Un article de l’Obs du 14Juin 2023 explique ce décalage. Résumé :

La situation actuelle en France et dans l’Union Européenne (UE) concernant la reconnaissance faciale révèle un décalage significatif. Alors que le Sénat français a récemment voté une proposition de loi autorisant l’expérimentation de la reconnaissance faciale pendant trois ans, principalement dans le cadre de la lutte contre le terrorisme, le Parlement européen a adopté un projet de régulation de l’intelligence artificielle (IA) qui prône l’interdiction de ces technologies dans les lieux publics.

La proposition de loi française, portée par Marc-Philippe Daubresse (LR) et Arnaud de Belenet (Alliance centriste), doit encore être examinée par l’Assemblée nationale. Cette loi contraste avec l’approche européenne, qui se caractérise par une volonté de réglementation stricte de l’intelligence artificielle, y compris la reconnaissance faciale. L’UE se base sur des principes éthiques et des valeurs européennes, limitant l’utilisation des nouvelles technologies dans des contextes sécuritaires.

Le contexte législatif européen est guidé par des textes protecteurs comme le Règlement général de Protection des Données (RGPD) et la directive Police-Justice. Le projet de l’UE, bien que d’abord économique, intègre des interdictions fondées sur les valeurs européennes, notamment l’interdiction de la reconnaissance faciale instantanée dans des contextes tels que les grands rassemblements.

L’utilisation de la reconnaissance faciale soulève des inquiétudes majeures en matière de libertés publiques et de droits individuels. Elle marque la fin de l’anonymat et de la vie privée, puisqu’elle permet de savoir où une personne se trouve à tout moment. Cette technologie peut cibler de manière discriminatoire des populations vulnérables et son efficacité n’a pas été prouvée de manière concluante, avec une augmentation des faux positifs dans les pays où elle est déjà utilisée.

La proposition de loi française, si elle était adoptée, créerait un précédent, en allant plus loin que l’utilisation actuelle de la reconnaissance faciale dans le fichier TAJ (Traitement des antécédents judiciaires). Elle ouvrirait la voie à une reconnaissance faciale instantanée, soulevant des questions sur le seuil de ce qui est acceptable en matière de technologies de surveillance.

Cette situation met en évidence un décalage entre l’approche européenne, favorisant la régulation, et la position française, qui semble plus encline à adopter des mesures de surveillance étendues. Même si la proposition de loi française n’aboutit pas, elle symbolise une tendance vers une acceptation accrue des technologies de surveillance en France, un pays déjà en pointe en matière de surveillance biotechnique en Europe.

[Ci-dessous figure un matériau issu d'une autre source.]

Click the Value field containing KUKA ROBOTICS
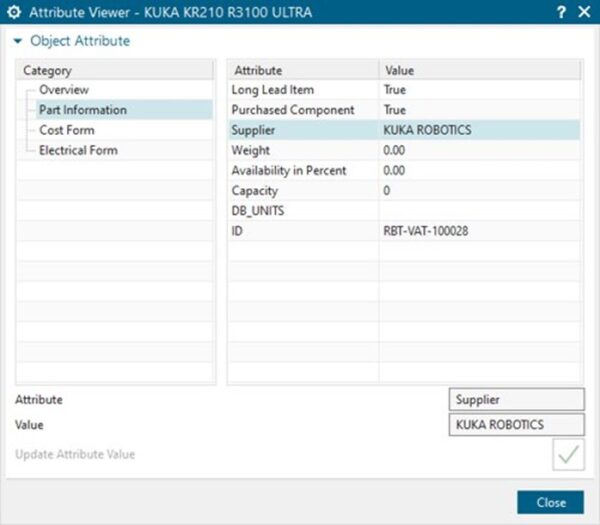Image resolution: width=600 pixels, height=525 pixels. [515, 425]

Un article sur le site de France Inter

Quelques jours après l’attentat d’Arras, une proposition de Laurent Wauquiez, président de la région Auvergne Rhône-Alpes, pour expérimenter la reconnaissance faciale près des lycées a suscité un débat. Son idée vise à identifier les personnes surveillées pour radicalisation terroriste aux abords des établissements scolaires. Cependant, Bastien Le Querrec, juriste à la Quadrature du Net, souligne que cette méthode, en plus d’être techniquement non fiable actuellement, présente des risques éthiques et démocratiques significatifs.

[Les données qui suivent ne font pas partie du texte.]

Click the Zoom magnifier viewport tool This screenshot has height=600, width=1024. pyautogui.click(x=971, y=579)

Le Querrec explique que la reconnaissance faciale, en tant que telle, est inefficace et illégale dans le contexte démocratique. Elle pose un problème majeur de vie privée et de liberté d’expression, car elle implique une identification systématique des individus dans l’espace public. Cette surveillance accrue de l’État conduit à une autocensure où les individus modifient leurs comportements pour rester dans la norme.

La proposition de Wauquiez, même si elle est limitée aux lycées, pose un risque de « glissement » vers une surveillance plus étendue dans l’espace public. Le juriste rappelle que la région PACA avait déjà tenté d’implémenter la reconnaissance faciale dans les lycées, mais cette initiative avait été jugée illégale par la justice. Le Querrec souligne que même si on limite la reconnaissance faciale aux individus fichés, il est nécessaire de scanner le visage de tout le monde pour identifier les personnes recherchées, ce qui équivaut à une surveillance généralisée de la population.